===== Records provided =====

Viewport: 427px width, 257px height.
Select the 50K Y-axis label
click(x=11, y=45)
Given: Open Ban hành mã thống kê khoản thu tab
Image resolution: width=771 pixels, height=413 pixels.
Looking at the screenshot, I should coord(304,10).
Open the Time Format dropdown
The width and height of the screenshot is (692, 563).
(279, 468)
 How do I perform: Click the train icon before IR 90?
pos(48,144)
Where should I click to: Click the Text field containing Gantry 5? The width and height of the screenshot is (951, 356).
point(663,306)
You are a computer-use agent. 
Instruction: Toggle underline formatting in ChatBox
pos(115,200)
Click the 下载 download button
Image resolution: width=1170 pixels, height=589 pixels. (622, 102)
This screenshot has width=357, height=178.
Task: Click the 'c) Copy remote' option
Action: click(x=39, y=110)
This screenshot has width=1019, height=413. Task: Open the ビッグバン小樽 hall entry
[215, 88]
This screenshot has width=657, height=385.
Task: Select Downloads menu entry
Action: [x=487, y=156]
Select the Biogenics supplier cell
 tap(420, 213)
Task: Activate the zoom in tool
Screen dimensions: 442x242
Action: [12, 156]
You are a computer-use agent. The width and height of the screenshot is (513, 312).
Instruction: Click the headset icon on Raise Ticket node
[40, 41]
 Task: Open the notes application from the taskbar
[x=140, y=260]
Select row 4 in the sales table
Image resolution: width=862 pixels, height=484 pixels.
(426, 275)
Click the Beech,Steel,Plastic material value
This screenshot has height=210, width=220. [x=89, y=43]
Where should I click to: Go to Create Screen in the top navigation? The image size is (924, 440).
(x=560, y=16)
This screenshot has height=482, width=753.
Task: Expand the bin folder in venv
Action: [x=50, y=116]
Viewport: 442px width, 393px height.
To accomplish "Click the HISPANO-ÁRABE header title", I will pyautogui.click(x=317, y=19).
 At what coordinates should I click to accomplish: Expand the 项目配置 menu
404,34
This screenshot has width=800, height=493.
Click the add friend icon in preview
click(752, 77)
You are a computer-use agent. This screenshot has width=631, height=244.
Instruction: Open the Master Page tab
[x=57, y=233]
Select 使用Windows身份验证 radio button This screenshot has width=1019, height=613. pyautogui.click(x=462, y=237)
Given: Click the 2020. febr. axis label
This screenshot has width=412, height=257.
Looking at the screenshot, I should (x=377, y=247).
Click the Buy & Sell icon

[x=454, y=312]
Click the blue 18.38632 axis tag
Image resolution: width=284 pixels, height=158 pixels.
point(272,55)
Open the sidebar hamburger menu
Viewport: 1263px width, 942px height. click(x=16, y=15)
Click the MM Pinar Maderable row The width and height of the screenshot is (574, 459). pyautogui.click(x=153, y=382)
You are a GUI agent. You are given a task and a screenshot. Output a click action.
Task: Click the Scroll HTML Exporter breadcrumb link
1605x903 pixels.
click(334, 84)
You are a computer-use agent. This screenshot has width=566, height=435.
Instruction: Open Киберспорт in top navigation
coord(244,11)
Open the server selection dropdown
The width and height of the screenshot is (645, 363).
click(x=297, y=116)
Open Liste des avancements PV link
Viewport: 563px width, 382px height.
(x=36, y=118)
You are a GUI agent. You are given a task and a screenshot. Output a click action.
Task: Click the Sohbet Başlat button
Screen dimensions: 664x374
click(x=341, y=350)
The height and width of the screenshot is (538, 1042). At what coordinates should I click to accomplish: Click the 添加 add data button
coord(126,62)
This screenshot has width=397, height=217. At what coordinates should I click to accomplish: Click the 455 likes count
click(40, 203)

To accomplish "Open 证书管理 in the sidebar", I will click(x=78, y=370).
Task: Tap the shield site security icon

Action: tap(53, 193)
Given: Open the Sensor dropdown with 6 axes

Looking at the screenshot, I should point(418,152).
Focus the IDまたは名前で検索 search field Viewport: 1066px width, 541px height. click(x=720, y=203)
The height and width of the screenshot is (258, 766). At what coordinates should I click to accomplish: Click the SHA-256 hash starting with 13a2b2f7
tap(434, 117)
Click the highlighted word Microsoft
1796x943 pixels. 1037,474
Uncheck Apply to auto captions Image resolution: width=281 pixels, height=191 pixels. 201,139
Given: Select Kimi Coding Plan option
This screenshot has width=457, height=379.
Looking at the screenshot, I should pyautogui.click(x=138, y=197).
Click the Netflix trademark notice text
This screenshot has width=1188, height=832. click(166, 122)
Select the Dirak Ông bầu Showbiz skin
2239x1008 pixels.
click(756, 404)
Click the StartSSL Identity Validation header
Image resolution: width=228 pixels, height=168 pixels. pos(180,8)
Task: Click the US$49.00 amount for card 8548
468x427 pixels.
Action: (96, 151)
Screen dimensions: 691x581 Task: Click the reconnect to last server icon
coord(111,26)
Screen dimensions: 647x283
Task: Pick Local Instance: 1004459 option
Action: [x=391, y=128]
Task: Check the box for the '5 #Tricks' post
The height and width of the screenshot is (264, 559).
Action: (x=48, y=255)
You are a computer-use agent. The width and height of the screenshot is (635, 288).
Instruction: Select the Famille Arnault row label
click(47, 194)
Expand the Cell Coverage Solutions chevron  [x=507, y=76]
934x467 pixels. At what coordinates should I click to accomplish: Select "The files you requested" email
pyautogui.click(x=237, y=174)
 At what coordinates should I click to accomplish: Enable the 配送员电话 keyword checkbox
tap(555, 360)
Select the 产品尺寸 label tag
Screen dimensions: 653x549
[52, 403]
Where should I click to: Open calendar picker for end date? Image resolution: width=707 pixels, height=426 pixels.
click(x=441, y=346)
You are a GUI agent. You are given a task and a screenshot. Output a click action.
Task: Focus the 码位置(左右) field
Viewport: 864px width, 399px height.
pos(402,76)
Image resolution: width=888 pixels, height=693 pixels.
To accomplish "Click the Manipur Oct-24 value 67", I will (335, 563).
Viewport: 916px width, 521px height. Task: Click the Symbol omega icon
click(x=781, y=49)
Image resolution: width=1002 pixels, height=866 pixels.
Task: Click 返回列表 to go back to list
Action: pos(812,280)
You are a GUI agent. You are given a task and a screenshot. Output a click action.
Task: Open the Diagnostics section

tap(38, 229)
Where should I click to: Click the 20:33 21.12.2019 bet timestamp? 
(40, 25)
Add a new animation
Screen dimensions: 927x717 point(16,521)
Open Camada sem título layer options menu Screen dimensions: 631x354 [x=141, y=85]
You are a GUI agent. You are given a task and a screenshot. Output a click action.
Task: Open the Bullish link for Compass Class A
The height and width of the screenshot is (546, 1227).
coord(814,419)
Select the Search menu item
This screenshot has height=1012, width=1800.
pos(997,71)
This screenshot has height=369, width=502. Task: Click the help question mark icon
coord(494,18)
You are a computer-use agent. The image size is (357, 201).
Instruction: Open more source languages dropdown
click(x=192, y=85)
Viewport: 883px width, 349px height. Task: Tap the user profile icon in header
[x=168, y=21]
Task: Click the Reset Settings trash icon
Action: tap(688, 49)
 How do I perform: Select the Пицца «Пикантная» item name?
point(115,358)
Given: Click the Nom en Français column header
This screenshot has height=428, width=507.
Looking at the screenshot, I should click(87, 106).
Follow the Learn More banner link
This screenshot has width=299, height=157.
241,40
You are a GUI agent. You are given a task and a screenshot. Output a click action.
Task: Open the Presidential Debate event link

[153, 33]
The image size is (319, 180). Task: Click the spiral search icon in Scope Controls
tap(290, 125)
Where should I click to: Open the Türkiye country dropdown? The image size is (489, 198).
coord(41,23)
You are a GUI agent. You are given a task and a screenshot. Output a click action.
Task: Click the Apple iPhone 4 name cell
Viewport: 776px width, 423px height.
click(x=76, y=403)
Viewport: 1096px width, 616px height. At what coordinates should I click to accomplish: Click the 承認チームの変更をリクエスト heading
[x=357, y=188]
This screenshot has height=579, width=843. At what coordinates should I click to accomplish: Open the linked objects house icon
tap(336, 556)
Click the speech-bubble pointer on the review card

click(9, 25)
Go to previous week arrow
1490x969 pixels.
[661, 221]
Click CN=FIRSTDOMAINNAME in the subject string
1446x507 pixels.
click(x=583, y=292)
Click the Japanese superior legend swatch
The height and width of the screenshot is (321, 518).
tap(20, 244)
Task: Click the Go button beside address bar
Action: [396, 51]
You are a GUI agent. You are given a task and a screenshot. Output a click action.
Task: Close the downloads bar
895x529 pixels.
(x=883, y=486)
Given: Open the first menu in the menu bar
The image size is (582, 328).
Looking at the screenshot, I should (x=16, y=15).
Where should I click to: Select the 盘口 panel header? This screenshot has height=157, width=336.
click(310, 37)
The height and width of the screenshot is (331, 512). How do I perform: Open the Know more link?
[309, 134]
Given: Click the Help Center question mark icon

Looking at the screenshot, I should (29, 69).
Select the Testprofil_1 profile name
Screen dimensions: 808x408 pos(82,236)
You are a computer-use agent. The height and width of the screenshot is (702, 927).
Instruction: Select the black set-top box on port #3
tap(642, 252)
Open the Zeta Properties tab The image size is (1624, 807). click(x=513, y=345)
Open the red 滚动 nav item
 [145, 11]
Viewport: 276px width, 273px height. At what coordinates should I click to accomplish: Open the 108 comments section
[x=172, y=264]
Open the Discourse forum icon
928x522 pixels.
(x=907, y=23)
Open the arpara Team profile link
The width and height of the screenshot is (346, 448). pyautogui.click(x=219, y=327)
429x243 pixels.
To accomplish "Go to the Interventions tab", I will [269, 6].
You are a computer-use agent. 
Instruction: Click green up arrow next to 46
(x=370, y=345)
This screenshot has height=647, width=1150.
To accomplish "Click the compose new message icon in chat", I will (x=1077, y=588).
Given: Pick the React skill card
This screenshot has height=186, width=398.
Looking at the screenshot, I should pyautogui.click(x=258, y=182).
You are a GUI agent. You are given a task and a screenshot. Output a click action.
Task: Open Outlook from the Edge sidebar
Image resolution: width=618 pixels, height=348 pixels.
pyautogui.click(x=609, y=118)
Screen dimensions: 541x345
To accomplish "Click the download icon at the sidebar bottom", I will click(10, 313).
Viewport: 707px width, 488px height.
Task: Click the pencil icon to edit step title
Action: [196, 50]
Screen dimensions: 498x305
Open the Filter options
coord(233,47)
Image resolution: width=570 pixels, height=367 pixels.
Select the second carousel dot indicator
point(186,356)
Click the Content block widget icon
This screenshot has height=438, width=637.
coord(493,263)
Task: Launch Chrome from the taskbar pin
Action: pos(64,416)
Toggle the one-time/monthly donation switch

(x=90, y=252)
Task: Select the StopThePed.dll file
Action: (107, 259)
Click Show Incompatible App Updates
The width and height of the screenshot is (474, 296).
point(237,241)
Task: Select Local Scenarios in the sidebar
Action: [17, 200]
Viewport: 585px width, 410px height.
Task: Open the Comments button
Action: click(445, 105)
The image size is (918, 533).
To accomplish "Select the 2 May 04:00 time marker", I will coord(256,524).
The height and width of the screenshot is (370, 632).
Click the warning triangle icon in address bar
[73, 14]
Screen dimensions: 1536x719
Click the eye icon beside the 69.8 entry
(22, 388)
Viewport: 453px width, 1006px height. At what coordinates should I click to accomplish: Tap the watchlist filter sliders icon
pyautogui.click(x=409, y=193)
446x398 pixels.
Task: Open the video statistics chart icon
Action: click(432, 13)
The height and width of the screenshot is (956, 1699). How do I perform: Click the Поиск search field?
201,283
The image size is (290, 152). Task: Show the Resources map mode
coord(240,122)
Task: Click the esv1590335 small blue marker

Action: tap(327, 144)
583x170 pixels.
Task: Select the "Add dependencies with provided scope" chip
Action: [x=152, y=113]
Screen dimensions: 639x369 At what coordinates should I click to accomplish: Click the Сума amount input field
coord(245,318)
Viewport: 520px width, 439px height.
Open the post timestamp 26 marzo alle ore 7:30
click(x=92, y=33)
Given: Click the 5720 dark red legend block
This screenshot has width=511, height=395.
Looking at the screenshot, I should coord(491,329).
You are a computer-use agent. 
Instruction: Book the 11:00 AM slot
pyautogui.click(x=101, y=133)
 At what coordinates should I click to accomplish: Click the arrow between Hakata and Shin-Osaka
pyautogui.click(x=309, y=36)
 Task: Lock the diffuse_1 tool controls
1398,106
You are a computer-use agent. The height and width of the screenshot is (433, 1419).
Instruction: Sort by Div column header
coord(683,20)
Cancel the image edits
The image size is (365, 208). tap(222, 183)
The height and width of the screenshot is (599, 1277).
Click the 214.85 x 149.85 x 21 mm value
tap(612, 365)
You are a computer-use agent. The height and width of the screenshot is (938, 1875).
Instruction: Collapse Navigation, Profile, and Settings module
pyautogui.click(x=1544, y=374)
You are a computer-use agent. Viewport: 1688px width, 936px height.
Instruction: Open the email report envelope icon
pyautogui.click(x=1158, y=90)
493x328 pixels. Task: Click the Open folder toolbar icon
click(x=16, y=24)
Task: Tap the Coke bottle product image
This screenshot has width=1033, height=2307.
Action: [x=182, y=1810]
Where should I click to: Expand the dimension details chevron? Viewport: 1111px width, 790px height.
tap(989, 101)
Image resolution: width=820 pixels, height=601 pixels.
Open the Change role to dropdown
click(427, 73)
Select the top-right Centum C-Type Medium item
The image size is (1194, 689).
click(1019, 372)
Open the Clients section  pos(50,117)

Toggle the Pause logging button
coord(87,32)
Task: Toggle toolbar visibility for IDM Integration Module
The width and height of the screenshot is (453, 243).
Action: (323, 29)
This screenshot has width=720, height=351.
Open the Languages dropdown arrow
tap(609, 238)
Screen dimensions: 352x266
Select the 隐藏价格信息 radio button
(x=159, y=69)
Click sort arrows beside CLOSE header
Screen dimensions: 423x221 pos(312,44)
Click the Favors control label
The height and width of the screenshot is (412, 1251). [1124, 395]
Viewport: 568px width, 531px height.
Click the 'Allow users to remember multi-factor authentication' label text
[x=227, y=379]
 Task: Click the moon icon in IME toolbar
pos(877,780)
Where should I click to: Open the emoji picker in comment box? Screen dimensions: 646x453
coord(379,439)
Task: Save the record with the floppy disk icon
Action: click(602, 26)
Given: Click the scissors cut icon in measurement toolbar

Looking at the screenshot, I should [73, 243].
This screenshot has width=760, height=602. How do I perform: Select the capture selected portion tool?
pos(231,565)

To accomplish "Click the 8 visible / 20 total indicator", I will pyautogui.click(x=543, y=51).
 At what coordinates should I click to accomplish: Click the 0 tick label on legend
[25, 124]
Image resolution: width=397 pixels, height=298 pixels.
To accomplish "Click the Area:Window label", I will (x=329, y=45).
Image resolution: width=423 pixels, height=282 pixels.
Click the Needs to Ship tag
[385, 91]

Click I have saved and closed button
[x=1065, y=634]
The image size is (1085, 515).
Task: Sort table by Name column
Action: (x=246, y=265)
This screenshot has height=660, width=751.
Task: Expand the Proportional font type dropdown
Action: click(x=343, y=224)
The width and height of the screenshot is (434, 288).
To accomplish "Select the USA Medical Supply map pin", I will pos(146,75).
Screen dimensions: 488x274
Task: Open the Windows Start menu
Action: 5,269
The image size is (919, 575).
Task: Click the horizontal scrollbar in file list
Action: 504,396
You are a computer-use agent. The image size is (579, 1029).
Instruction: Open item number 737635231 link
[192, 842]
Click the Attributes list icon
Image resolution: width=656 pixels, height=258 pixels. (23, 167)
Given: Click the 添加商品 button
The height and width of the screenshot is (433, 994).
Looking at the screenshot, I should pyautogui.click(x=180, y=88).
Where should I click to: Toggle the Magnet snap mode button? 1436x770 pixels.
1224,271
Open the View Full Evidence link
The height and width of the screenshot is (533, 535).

=====

- Work instructions -
Starting with the line that holds "Click the warning" and ending with the line that holds "You are a computer-use agent. Viewport: 1688px", retype every line in the data above exactly, and nothing else.

- Your response -
Click the warning triangle icon in address bar
[73, 14]
Screen dimensions: 1536x719
Click the eye icon beside the 69.8 entry
(22, 388)
Viewport: 453px width, 1006px height. At what coordinates should I click to accomplish: Tap the watchlist filter sliders icon
pyautogui.click(x=409, y=193)
446x398 pixels.
Task: Open the video statistics chart icon
Action: click(432, 13)
The height and width of the screenshot is (956, 1699). How do I perform: Click the Поиск search field?
201,283
The image size is (290, 152). Task: Show the Resources map mode
coord(240,122)
Task: Click the esv1590335 small blue marker

Action: tap(327, 144)
583x170 pixels.
Task: Select the "Add dependencies with provided scope" chip
Action: [x=152, y=113]
Screen dimensions: 639x369 At what coordinates should I click to accomplish: Click the Сума amount input field
coord(245,318)
Viewport: 520px width, 439px height.
Open the post timestamp 26 marzo alle ore 7:30
click(x=92, y=33)
Given: Click the 5720 dark red legend block
This screenshot has width=511, height=395.
Looking at the screenshot, I should coord(491,329).
You are a computer-use agent. 
Instruction: Book the 11:00 AM slot
pyautogui.click(x=101, y=133)
 At what coordinates should I click to accomplish: Click the arrow between Hakata and Shin-Osaka
pyautogui.click(x=309, y=36)
 Task: Lock the diffuse_1 tool controls
1398,106
You are a computer-use agent. The height and width of the screenshot is (433, 1419).
Instruction: Sort by Div column header
coord(683,20)
Cancel the image edits
The image size is (365, 208). tap(222, 183)
The height and width of the screenshot is (599, 1277).
Click the 214.85 x 149.85 x 21 mm value
tap(612, 365)
You are a computer-use agent. The height and width of the screenshot is (938, 1875).
Instruction: Collapse Navigation, Profile, and Settings module
pyautogui.click(x=1544, y=374)
You are a computer-use agent. Viewport: 1688px width, 936px height.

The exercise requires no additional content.